Approaches
There are two main approaches to detecting any human readable representation of a discrete quantity within text.
- Detect well known and stable patterns in the input stream and by adjacency determine the output stream.
- Windowing through the text in the input stream and directly detect the quantities.

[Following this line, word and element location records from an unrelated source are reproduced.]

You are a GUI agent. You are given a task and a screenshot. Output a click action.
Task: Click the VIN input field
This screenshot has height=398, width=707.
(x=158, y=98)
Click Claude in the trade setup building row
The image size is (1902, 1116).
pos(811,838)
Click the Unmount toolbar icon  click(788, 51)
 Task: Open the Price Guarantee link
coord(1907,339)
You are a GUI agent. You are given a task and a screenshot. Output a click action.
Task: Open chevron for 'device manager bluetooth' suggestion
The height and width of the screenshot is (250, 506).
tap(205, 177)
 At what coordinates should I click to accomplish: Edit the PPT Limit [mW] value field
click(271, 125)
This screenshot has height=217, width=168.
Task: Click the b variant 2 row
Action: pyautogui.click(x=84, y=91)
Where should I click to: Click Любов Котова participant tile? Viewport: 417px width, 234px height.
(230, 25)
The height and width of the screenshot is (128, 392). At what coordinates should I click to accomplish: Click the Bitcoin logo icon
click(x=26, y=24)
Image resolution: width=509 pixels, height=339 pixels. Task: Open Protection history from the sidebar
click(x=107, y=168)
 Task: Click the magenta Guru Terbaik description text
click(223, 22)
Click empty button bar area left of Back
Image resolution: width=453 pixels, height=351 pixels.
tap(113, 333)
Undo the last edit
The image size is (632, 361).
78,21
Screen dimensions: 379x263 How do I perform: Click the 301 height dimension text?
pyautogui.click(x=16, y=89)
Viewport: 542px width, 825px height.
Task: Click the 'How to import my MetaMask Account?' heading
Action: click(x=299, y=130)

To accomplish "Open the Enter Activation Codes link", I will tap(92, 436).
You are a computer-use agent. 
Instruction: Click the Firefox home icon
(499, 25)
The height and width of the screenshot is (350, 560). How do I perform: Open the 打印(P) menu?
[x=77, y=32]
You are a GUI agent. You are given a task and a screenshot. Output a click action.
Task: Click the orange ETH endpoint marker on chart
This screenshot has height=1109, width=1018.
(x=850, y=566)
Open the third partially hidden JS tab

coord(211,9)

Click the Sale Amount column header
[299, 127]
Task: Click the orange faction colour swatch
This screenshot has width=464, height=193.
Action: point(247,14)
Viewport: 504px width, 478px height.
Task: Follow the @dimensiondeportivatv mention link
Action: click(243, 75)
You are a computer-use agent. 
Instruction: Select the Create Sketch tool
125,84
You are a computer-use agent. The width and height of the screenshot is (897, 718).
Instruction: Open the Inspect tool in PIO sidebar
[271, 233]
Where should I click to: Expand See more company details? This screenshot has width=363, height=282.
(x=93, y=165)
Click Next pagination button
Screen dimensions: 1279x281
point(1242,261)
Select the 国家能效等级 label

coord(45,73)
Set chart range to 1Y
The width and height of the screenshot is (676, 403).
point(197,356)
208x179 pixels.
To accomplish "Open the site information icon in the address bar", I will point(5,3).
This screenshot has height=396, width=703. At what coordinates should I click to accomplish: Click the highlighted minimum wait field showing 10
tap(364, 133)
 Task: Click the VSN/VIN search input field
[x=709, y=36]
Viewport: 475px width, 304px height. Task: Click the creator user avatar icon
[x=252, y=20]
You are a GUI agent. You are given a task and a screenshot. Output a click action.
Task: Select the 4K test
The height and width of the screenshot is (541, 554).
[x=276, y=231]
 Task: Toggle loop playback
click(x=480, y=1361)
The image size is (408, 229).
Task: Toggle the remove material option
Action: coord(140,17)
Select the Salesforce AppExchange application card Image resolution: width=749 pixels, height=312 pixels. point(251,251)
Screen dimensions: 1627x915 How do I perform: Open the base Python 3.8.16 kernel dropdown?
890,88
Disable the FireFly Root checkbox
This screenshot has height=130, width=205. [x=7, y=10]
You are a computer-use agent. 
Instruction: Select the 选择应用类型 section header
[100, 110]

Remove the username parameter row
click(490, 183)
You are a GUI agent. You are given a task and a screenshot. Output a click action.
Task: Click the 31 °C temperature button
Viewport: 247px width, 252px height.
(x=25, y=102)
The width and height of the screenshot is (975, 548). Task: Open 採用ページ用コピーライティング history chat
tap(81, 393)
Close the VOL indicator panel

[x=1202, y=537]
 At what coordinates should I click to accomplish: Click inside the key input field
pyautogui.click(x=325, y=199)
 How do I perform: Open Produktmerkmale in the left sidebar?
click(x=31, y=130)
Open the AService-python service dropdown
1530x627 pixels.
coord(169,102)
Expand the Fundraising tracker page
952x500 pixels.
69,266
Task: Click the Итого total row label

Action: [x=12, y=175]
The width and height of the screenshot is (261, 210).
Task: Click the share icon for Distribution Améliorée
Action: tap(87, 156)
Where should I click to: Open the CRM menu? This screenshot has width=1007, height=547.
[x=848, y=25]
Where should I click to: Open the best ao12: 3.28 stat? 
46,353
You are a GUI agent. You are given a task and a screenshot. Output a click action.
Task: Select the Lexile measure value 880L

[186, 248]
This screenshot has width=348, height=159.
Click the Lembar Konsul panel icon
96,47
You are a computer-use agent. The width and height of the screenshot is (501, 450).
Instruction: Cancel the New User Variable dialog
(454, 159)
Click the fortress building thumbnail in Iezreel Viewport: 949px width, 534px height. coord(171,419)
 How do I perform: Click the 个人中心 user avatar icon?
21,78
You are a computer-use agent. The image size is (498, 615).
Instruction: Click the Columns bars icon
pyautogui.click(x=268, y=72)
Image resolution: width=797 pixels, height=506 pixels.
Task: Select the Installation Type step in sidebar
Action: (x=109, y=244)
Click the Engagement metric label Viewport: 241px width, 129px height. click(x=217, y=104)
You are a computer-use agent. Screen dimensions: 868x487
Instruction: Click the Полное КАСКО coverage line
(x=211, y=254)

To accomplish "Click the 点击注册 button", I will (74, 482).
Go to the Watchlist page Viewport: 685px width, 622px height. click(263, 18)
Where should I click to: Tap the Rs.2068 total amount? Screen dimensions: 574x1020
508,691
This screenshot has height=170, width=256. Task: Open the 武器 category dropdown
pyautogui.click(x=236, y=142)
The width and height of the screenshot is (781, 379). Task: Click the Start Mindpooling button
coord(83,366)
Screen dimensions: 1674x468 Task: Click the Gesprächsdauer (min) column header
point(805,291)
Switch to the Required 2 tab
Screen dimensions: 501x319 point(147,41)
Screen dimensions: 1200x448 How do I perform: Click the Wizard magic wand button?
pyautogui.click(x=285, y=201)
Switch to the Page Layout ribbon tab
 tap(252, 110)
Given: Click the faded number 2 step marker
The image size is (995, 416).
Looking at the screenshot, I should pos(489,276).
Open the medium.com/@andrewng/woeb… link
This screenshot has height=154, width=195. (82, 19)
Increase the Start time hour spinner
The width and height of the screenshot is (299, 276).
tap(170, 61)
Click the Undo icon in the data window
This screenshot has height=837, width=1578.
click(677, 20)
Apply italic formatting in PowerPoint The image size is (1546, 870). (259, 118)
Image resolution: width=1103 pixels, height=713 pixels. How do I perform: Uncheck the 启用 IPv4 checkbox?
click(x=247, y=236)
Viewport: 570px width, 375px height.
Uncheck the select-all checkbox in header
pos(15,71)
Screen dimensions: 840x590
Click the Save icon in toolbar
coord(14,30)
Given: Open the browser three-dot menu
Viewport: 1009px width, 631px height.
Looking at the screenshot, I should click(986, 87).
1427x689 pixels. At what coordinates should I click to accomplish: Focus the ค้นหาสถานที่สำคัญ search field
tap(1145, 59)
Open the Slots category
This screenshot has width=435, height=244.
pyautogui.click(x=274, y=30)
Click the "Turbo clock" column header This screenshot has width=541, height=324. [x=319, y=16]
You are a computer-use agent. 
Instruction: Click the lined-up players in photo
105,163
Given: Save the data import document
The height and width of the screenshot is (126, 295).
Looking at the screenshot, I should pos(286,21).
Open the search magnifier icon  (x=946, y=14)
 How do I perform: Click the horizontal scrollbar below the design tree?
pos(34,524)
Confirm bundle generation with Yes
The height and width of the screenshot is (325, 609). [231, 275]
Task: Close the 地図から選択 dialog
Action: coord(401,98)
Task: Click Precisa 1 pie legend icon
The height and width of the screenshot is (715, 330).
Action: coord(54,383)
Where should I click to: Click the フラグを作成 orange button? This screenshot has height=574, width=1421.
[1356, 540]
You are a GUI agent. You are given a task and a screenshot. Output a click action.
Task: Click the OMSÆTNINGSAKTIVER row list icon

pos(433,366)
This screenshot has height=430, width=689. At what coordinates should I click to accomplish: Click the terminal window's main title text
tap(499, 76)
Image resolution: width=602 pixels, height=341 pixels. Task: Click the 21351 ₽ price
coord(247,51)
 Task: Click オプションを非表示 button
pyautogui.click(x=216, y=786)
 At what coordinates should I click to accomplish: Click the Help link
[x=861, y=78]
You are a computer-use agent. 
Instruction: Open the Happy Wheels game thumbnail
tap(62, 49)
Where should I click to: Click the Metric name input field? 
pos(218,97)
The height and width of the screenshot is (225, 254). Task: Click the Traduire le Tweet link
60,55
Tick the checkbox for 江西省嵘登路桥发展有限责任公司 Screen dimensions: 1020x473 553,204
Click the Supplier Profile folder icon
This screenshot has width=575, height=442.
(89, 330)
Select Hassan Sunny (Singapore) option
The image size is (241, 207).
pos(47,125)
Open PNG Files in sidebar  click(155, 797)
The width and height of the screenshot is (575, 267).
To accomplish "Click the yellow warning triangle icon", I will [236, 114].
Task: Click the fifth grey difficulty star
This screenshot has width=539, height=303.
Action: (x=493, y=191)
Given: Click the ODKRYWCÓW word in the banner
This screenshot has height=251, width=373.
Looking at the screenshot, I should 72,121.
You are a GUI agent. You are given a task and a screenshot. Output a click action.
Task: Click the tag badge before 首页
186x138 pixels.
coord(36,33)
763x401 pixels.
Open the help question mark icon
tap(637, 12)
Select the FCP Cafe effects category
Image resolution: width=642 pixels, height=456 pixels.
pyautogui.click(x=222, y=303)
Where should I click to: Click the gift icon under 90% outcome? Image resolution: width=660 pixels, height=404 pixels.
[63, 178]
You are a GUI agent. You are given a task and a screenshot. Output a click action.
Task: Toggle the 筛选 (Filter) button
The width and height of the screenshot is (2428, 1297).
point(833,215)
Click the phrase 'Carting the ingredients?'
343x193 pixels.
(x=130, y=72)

There are other approaches and there are hybrids of these two or one of these and the other approaches, but these two are the theoretically most straightforward and likely to produce both reliability and accuracy.
Re-entrant Learning
Whether the training involves re-entrant learning techniques, such as reinforcement, is a tangential issue that this answer will not address, but know that whether all training is solely a deployment component or whether adaptation and/or convergence occurs in real time is an architectural decision to be made.
Practical Concerns
Practically, the outputs of each recognition are as follows.
- Starting index
- Ending index
- Integer year or null
- Integer day of year or null
- Integer hour in military time or null
- Minute or null
- Second or null
- Time zone or null
- Probability the recognition unit was correctly identified
- Probability the recognition produced accurate results
Also practically, the input must either be from within one particular locale's norms in terms of
- Calendar,
- Time,
- Written language,
- Character encoding, and
- Collation,
... or ...
- The learning must occur using training sets that include the locales that will be encountered during system use
... or ...
so that Filipino and Icelandic names for the first month of the year enter the artificial network as the same binary pattern.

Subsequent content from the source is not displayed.